> _Exercise details_
Which lines of the data hold the word "image"? Copy all of them.

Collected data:
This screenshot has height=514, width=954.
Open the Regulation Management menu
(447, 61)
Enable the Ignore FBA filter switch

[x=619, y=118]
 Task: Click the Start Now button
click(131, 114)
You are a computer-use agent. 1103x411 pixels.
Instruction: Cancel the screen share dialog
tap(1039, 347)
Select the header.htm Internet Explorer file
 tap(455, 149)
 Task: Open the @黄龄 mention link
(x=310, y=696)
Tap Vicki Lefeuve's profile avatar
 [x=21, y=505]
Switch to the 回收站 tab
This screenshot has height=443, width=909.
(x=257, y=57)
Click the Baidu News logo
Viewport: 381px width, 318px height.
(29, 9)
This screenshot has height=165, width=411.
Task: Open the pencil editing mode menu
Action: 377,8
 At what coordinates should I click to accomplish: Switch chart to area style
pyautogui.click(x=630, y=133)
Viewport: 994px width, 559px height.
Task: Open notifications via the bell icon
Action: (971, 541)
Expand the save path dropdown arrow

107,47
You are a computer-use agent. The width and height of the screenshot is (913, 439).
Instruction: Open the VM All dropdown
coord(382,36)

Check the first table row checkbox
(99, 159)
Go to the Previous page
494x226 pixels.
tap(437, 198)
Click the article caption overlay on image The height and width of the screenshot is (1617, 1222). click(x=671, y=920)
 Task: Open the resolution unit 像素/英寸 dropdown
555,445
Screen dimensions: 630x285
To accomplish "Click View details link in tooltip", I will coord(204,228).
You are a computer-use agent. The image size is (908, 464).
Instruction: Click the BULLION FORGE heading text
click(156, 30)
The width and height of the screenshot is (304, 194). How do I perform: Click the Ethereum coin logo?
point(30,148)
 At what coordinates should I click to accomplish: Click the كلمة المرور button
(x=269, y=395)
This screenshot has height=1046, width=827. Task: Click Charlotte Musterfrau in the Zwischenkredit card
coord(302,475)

> _Output of the exercise_
Click the article caption overlay on image The height and width of the screenshot is (1617, 1222). click(x=671, y=920)
You are a computer-use agent. The image size is (908, 464).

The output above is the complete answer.